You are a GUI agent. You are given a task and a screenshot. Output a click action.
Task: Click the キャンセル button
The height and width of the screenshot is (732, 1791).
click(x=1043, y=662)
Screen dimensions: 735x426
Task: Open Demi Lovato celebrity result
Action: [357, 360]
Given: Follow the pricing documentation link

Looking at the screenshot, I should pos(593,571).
※
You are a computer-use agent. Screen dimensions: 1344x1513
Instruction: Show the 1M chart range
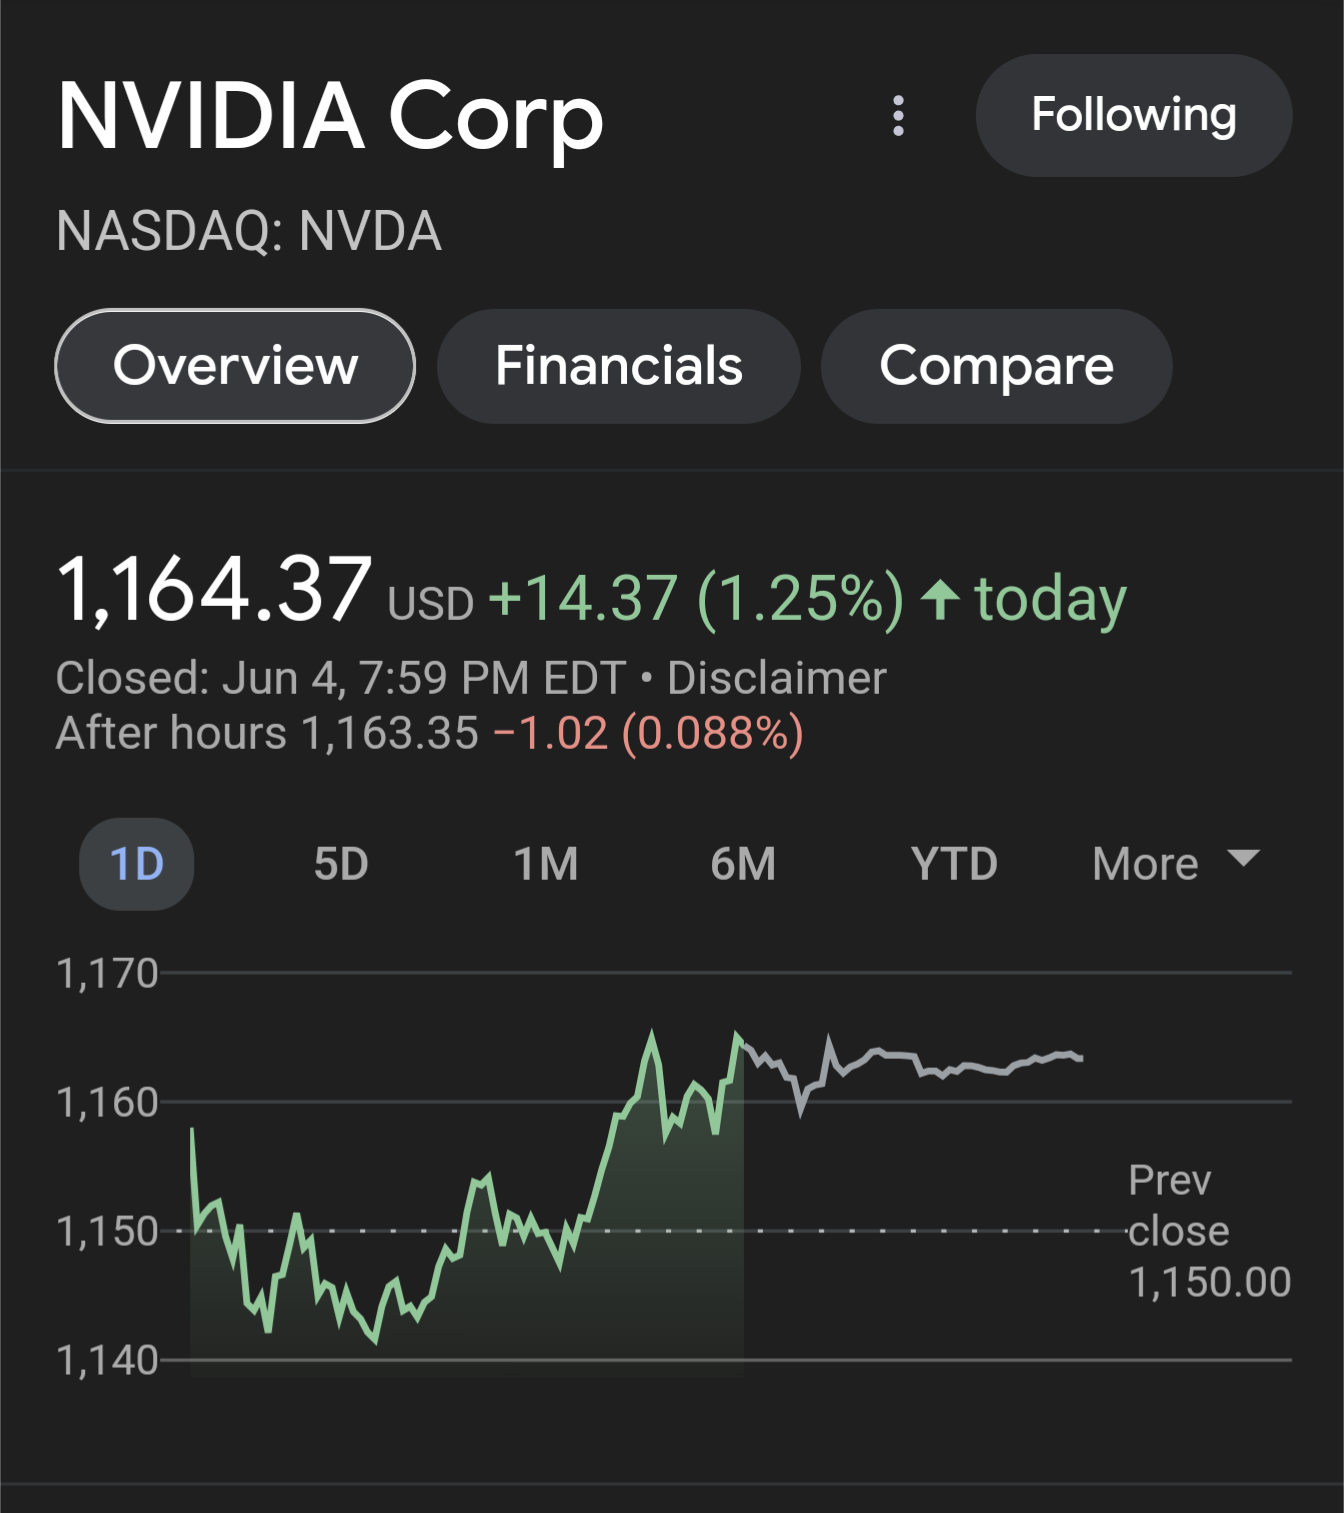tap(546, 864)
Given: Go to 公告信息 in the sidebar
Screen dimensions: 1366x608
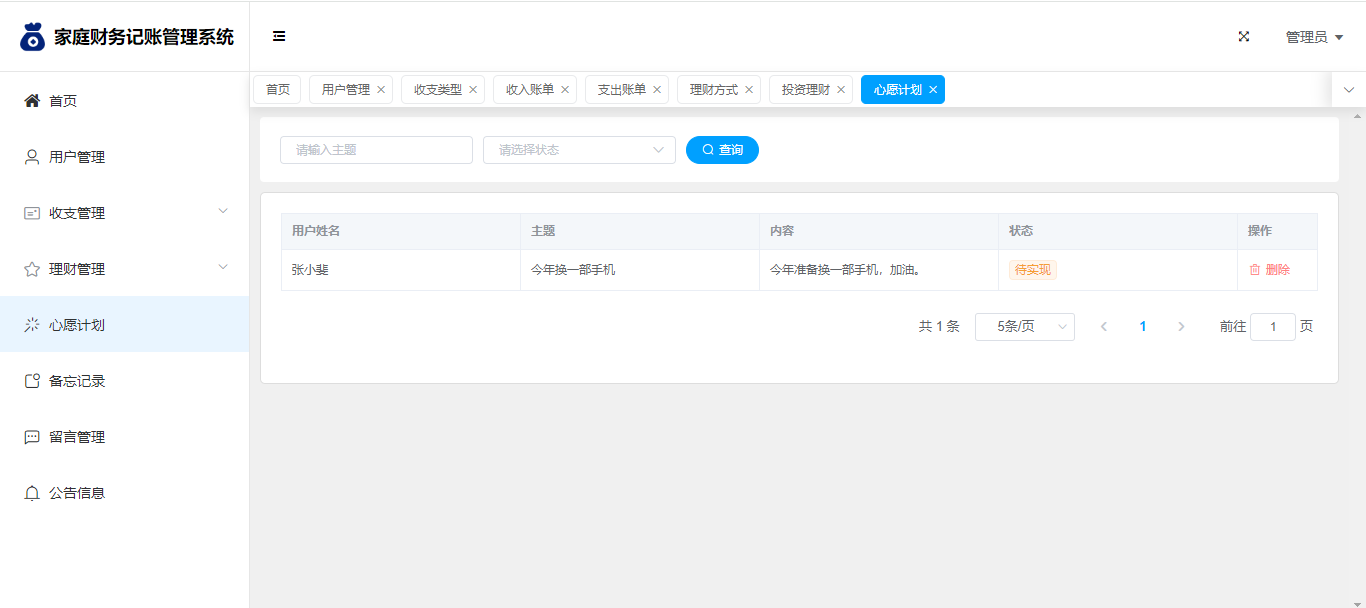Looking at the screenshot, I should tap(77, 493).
※
=== TASK TO CARRY OUT ===
The word "agent" appears in some lines above. Return every one of those lines.

=== RESULT OF THIS TASK ===
You are a GUI agent. You are given a task and a screenshot. Output a click action.
You are a computer-use agent. Screen dimensions: 1344x1513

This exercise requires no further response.